Aren't they fantastic? How can I make this clear? Me no likie.
Paul, can you do something? Okay, but not that.
Oh, my God! - Try them on, you'll love them.
- No, please, really, I'm gonna faint.
I can't wear jeweled panties and strut out in front of Frank Rich.
I respect Frank Rich.
Frank Rich is a writer.
You're not just wearing panties, love.
They come with a fantastic coat.
Trot round there and try them on.
I have a certain look, you know? And I just really don't think that jeweled panties is it.
If you look like a whale, we won't send you out there.
We're Dolce & Gabbana, for Chrissakes.
Now come out or I'm coming in.
God! Fantastic.
Now the hair's all wrong.
We need big hair.
Char, this is so exciting.
Stanford Blatch, this is Anthony Marantino.
Marantino, is that Italian? Sicilian.
Is that different? Yeah.
I'd better go check on Carrie.
Ed Harris? Try "Ed, I have no hair-is.
" I thought you two would hit it off.
Why, because he's gay and I'm gay? Let me clear something up for you.
I'm a nice little package.
I got good arms and a high, tight ass.
I could do a lot better.
Ten minutes and ten hair extensions later I can't believe Charlotte would set me up with such a queen.
Is that who she thinks I am? Someone who'd date such queen? I don't have time to decipher the levels of queendom in your world right now.
Would you please go get me another champagne? That is big hair.
- Thank you.
- Orlando, she looks fabulous.
We need the big eyes to go with the big hair.
- Kevyn Aucoin, Carrie Bradshaw.
- Nice to meet you, ready for makeup? Okay, sure.
Hi, I know you're a genius, but here's the thing.
- I'm a writer.
- I know, I'm a big fan of your column.
Don't worry, you're gonna look fabulous.
- Okay.
- Okay? - Here.
- Nobody's listening to me.
- They keep telling me I'm fabulous.
- You are fabulous.
Bring Samantha here.
She'll tell me the truth.
- I can't go back.
That queen's out there.
- Go.
Carrie needs to see you backstage.
Where's her highness? - What? - Your little friend, where is he? He had to go.
Why? He didn't like me? He had a decorating emergency.

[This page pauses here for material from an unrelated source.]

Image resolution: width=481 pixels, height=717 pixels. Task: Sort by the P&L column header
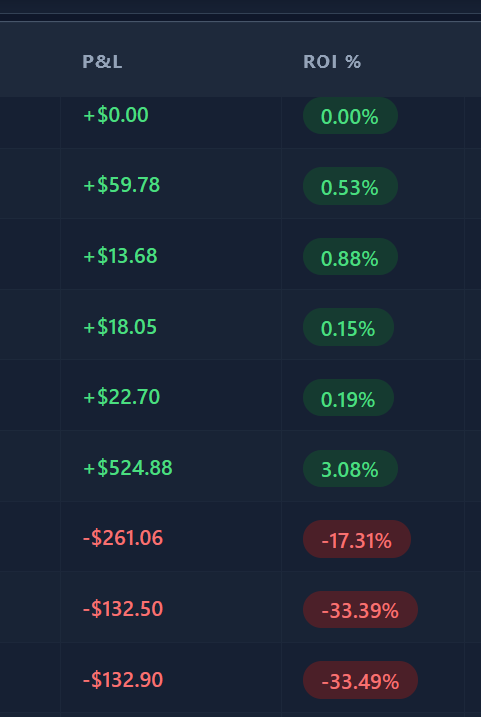tap(102, 62)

I've been rejected by someone I wasn't interested in.
I hate when that happens.
Lynne, we're okay to go.
Lights, go.
Music cue four, go.
Samantha? Tell me the truth.
I know people don't mean it when they say that, but I do.
Honey you're a model.
- You'd tell me, right? - Absolutely.
You're a model.
Look how tall I am.
The shoes were my idea.
- Christian Dior.
- I gotta get out there.
- Go, model.
- All right.
You're Heidi Klum.
- Wow! Those are fantastic.
- Really? Do I look okay? - You look fabulous.
- Thanks.
Okay, let's go.
- Wait till you see our gal.
- Really? When is she coming out? She's next.
- Dolce & Gabbana.
- Carrie, go.
Didn't I tell you? Fuck me hard! Heidi, go.
Oh, my God, she's fashion roadkill.
Stop fucking taking my picture.
I had a choice, I could slink off the runway and let my inner model die of shame or I could pick myself up, flaws and all, and finish.
And that's just what I did.
Because when real people fall down in life they get right back up and keep on walking.
Katia, go.
Turns out, my little act of bravery inspired three other people to acts of bravery as well.
Miranda faced her fear of knowing the truth.
- Hi.
- Hi.
I'm really confused.
I thought we had a good time and then you never called.
And I never called because you never called.
I guess that's fine, but I just have to know.
Did I do something? No.
Yeah I don't know.
We were sitting on the couch, and you just You seem a little full of yourself.
Okay, glad we straightened that out.
Cheeseburger and fries.
Samantha faced her fear of what real food would do to her perfect figure.
Nice ass.
I didn't tip you enough.
And Charlotte faced her fear of seeing herself.
And just like Narcissus before her Charlotte became so mesmerized by what she saw, that And as for me I tucked my jeweled underwear and my inner model away where they belonged and went back to my life as a real person.